Research Paper Volume 16, Issue 4 pp 3955—3972

Protective effects of triptolide against oxidative stress in retinal pigment epithelium cells via the PI3K/AKT/Nrf2 pathway: a network pharmacological method and experimental validation

Fuying Pan1,2, , Qinxin Shu1,2, , Hao Xie1,2, , Long Zhao1,2, , Ping Wu1,2, , Yong Du1,2, , Jing Lu1,2, , Yuxia He1,2, , Xing Wang1,2, , Hui Peng1,2, ,

  • 1 Department of Ophthalmology, The First Affiliated Hospital of Chongqing Medical University, Chongqing 400016, China
  • 2 Chongqing Key Laboratory of Ophthalmology, Chongqing Eye Institute, Chongqing 400016, China

Received: September 8, 2023       Accepted: January 11, 2024       Published: February 21, 2024      

https://doi.org/10.18632/aging.205570
How to Cite

Copyright: © 2024 Pan et al. This is an open access article distributed under the terms of the Creative Commons Attribution License (CC BY 4.0), which permits unrestricted use, distribution, and reproduction in any medium, provided the original author and source are credited.

Abstract

Purpose: Among aging adults, age-related macular degeneration (AMD), is a prevalent cause of blindness. Nevertheless, its progression may be halted by antioxidation in retinal pigment epithelium (RPE). The primary effective constituent of Tripterygium wilfordii Hook. F., triptolide (TP), has demonstrated anti-inflammatory, antiproliferative, and antioxidant properties. The mechanics of the protective effect of triptolide against the oxidative damage in retinal pigment epithelial (RPE) were assessed in this study.
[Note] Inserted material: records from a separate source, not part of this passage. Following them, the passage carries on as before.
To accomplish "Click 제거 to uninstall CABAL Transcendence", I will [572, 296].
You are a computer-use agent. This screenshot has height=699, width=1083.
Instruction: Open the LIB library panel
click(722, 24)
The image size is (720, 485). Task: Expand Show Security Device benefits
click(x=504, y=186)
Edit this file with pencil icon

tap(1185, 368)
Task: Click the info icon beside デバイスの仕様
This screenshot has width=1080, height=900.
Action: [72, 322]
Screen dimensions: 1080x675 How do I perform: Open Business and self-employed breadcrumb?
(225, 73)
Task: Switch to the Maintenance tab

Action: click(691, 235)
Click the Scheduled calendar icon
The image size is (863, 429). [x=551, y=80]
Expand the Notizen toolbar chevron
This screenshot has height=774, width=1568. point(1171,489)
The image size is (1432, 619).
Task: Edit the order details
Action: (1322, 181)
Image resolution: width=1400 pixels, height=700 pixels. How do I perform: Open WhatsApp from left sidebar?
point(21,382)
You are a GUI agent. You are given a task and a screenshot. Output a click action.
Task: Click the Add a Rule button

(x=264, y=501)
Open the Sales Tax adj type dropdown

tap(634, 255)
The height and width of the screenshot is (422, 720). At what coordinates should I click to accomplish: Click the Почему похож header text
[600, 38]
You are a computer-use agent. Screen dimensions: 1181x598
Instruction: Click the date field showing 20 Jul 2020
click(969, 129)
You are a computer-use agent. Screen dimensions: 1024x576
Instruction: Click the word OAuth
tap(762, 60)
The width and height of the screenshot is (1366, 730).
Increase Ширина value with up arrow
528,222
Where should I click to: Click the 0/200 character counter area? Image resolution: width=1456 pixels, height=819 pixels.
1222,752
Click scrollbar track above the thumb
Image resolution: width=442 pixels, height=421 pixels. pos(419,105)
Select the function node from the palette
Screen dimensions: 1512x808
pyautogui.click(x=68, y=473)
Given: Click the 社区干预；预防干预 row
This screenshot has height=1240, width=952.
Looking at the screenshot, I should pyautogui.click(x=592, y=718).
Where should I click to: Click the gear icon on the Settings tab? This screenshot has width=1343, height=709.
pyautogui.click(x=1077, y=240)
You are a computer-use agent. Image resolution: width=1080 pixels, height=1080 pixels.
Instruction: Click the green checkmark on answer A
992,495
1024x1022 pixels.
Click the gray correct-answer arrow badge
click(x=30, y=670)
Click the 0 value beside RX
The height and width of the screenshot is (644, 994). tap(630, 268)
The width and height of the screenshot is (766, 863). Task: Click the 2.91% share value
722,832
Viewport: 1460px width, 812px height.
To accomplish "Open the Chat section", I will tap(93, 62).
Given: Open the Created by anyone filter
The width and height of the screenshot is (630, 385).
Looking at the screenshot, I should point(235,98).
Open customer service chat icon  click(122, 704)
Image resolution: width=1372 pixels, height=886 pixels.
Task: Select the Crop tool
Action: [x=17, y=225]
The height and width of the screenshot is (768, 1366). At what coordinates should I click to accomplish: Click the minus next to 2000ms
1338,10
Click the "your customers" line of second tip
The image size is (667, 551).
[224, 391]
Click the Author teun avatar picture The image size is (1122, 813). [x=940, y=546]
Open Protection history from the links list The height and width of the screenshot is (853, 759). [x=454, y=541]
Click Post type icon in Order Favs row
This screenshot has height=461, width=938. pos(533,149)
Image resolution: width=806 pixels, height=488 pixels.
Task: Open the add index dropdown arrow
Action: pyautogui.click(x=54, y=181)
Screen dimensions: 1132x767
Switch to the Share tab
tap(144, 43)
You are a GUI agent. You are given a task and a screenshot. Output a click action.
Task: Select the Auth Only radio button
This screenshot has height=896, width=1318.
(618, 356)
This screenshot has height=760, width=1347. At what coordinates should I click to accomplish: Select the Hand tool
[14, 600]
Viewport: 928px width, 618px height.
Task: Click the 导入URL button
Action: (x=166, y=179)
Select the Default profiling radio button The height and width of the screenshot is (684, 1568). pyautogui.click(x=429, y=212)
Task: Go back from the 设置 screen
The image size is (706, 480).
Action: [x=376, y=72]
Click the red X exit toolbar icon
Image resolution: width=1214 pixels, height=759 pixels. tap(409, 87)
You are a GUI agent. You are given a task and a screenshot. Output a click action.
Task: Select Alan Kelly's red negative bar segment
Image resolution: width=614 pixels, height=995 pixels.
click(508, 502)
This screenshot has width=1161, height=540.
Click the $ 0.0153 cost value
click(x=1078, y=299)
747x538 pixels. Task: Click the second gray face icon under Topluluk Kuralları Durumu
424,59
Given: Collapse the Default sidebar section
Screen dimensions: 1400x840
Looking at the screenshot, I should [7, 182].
Methods: ARPE-19 cells were pretreated with TP, and then exposed to sodium iodate (SI). First, cell viability was assessed using CCK-8. Subsequently, we measured indicators for cell oxidation including reactive oxygen species (ROS), catalase (CAT), superoxide dismutase (SOD), and malondialdehyde (MDA). Then, we used network pharmacological analysis and molecular docking to explore the signaling pathway of TP. Last, we used western blot, ELISA, and immunofluorescence assays to clarify the potential mechanistic pathways.

Results: The network pharmacology data suggested that TP may inhibit AMD by regulating the PI3K/Akt signaling pathway. Experimental results showed that the potential mechanism is that it regulates the PI3K/Akt pathway and promotes Nrf2 phosphorylation and activation, thereby raising the level of antioxidant factors (HO-1, NQO1) and reducing the generation of ROS, which inhibit oxidative damage.

Conclusion: Our findings suggested that the effect of TP on SI-exposed RPE cells principally relies on the regulation of oxidative stress through the PI3K/Akt/Nrf2 signaling pathway.

Abbreviations

GO: Gene Ontology; KEGG: Kyoto Encyclopedia of Genes and Genomes; DHCA: Deep hypothermic circulatory arrest; DOMS: Delayed-onset muscle soreness; IV: Intravenous therapy; LD: Lethal dose; GST: Glutathione-S-transferase; NQO1: NADH Quinone oxidoreductase 1; HO-1: Heme oxygenase 1; CTD: Comparative Toxicogenomics Database; OMIM: Online Mendelian Inheritance in Man; RIPA: Radio immunoprecipitation assay; TBST: Tris-Buffered saline and tween.